The action was intense. We see characters abruptly gunned down – characters that one would logically think are in the movie for the duration. We see the effects of a .50 caliber sniper rifle on the human body (repeatedly), when fired from only 400 yards away. Man sitting on a running chainsaw, two-man shootout in an elevator, hyperactive ten year old karate enthusiasts without their Ritalin. . . this movie is packed.

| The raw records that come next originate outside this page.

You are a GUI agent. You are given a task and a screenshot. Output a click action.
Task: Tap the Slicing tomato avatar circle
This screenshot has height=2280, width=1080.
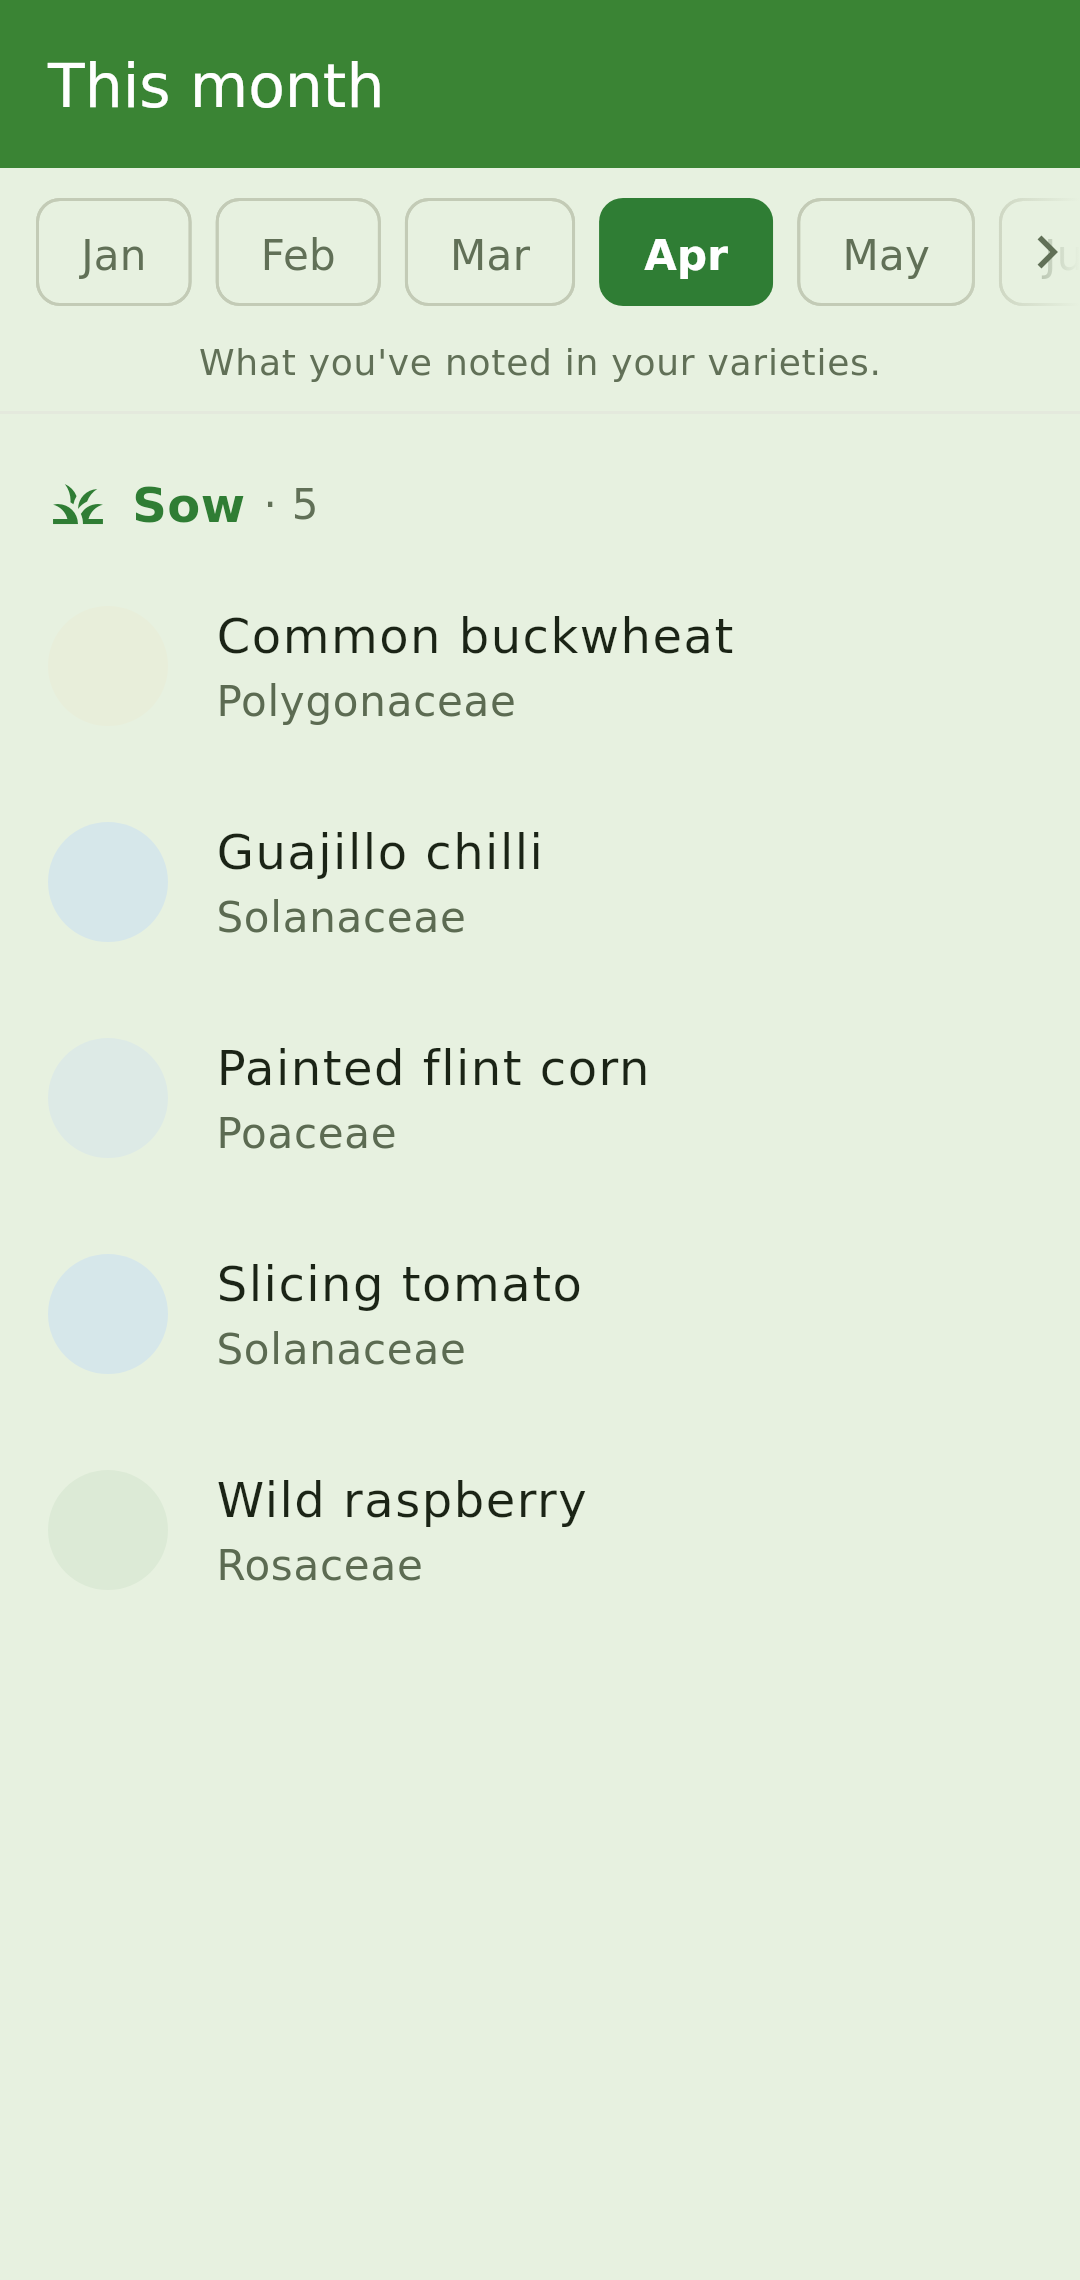pos(108,1314)
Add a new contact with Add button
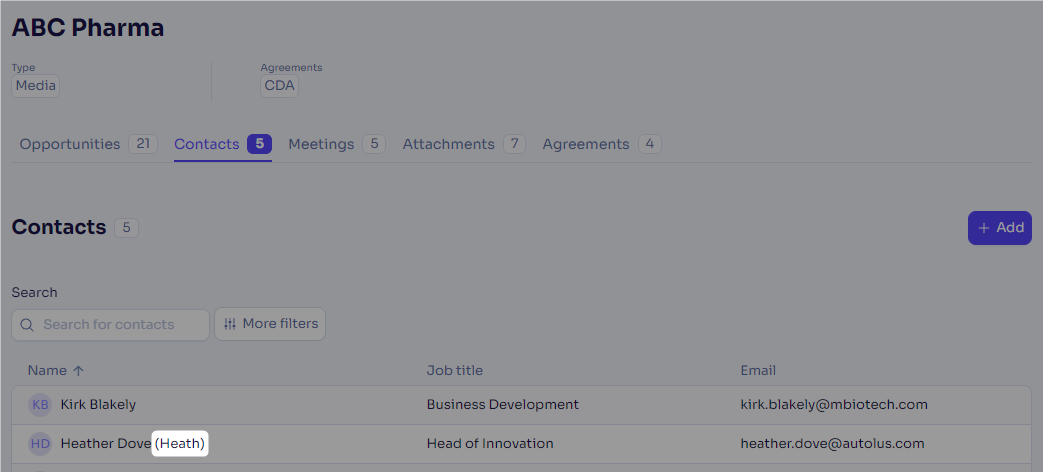The image size is (1043, 472). 1000,228
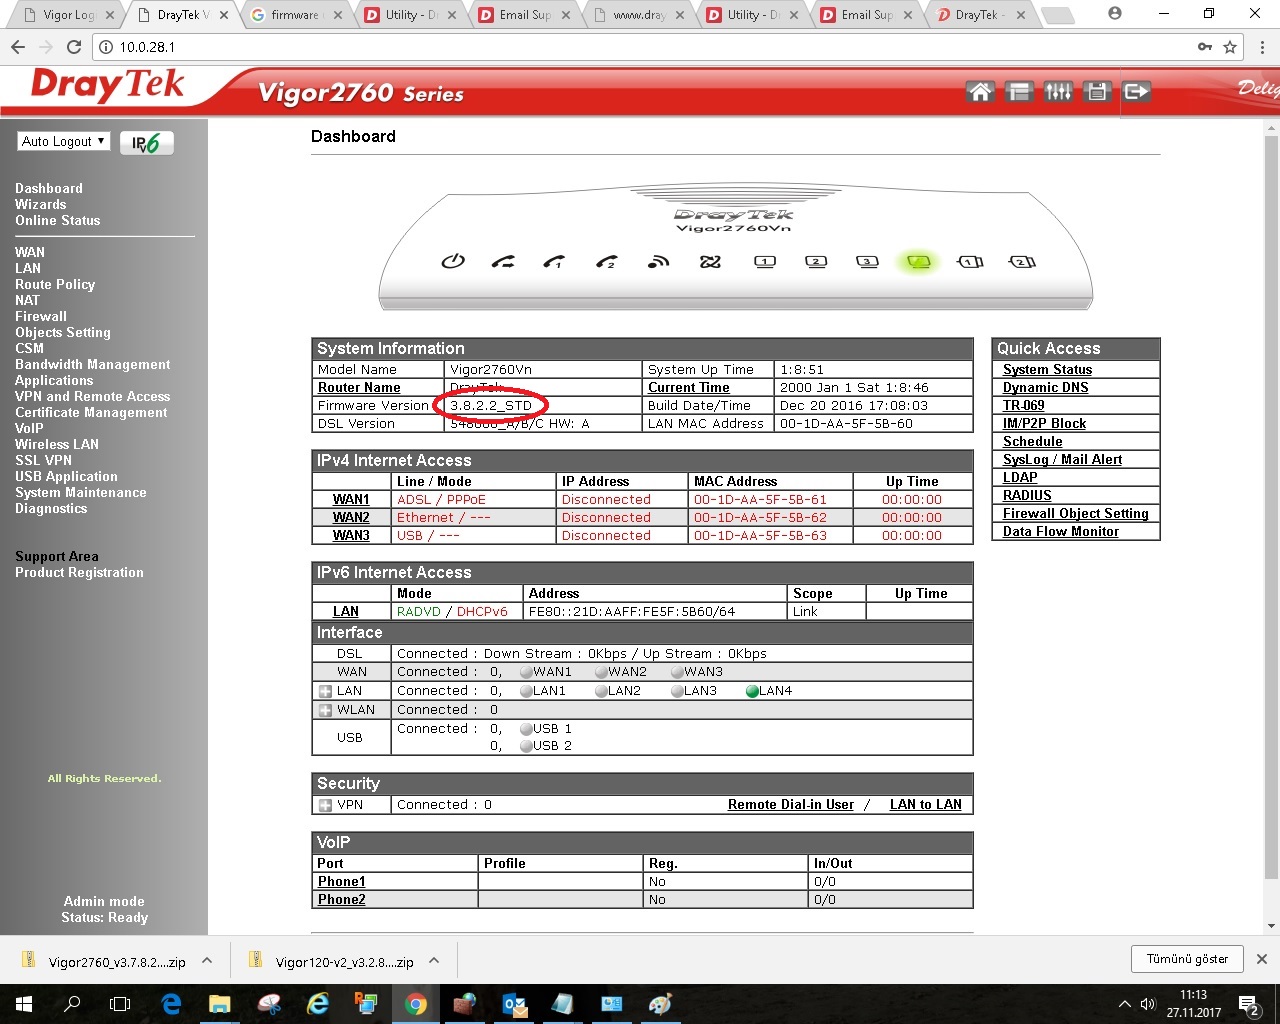Click the sliders icon in the red header

coord(1058,92)
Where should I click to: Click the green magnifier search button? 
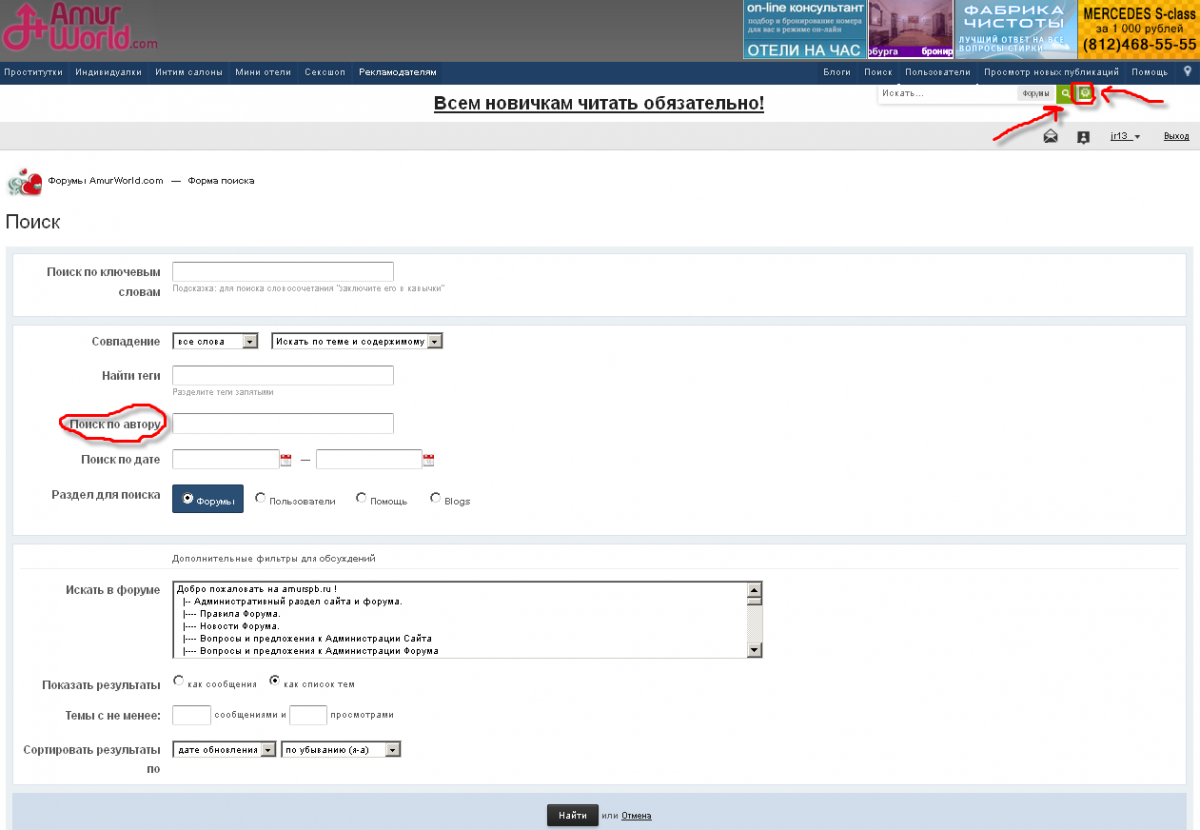tap(1064, 93)
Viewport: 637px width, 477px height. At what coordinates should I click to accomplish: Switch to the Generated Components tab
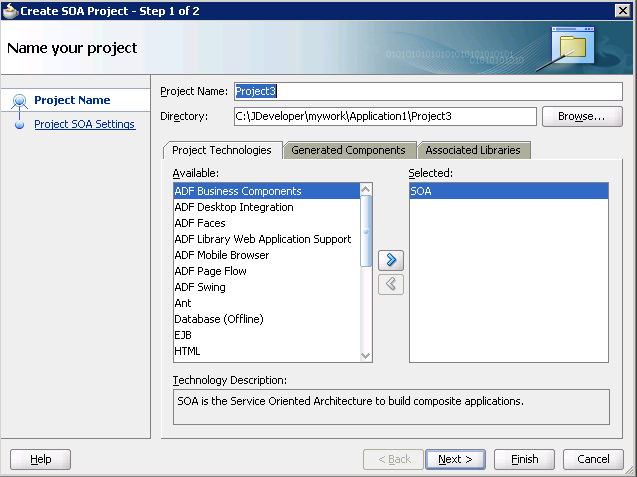pos(349,150)
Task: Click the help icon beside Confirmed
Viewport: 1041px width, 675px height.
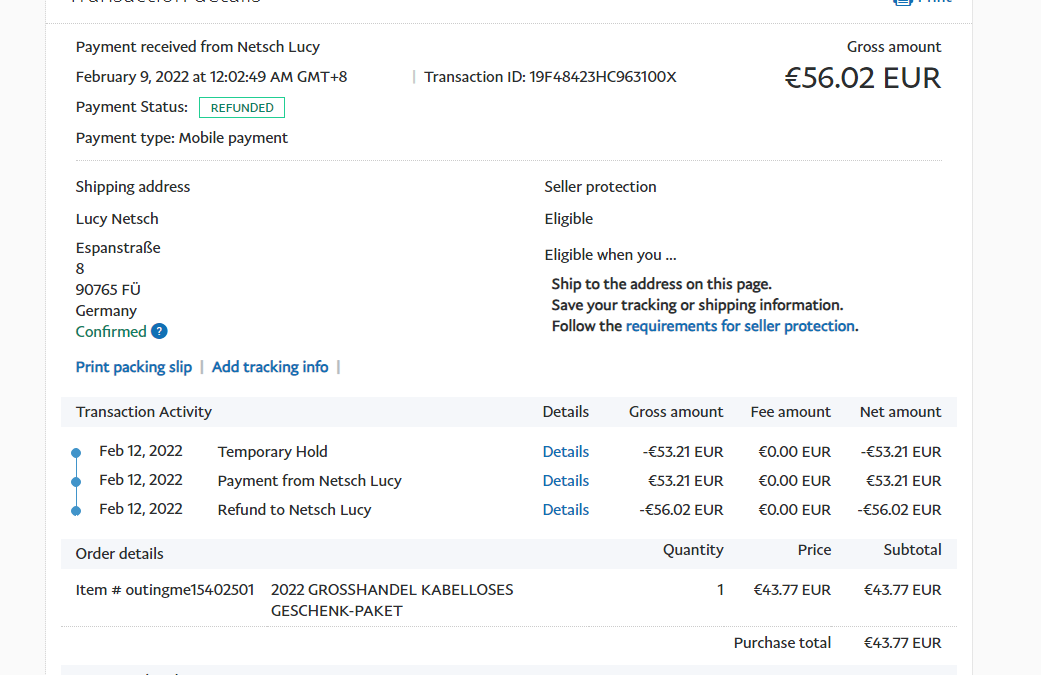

Another draw for the film is the smaller performances. I really like Peter Berg, and he was in it for a little while. Jason Bateman as a crooked lawyer was freaking priceless . . . unless you have an aversion to seeing Teen Wolf 2 with cold sores, lounging around in ladies’ lingerie. Alicia Keys as one of the hitters put in a good performance, at least good enough that I didn’t realize she wasn’t normally an actress. Common put in a decent show as one of Israel’s lackeys. Matthew Fox has a brief stint as the inept security guy. Andy Garcia does a pretty good job as the Deputy Director of the FBI, but it was too much like his performance in several other movies to really set it apart. Tommy Flanagan as Lazlo Soot was excellent. And then, of course, there was Wayne Newton. ‘Nuff said.
All in all, it was an excellent movie. It wasn’t what I was expecting, but that only meant that my mood didn’t match the film. If you have an action fan in the house, or someone with ADD, or someone who just loves movies with tons of stars getting their guts shot out, this should be seen on the big screen. For anyone else who likes action, or good writing, or good directing, make sure to rent it. On my personal scale, I would give it about eight out of ten.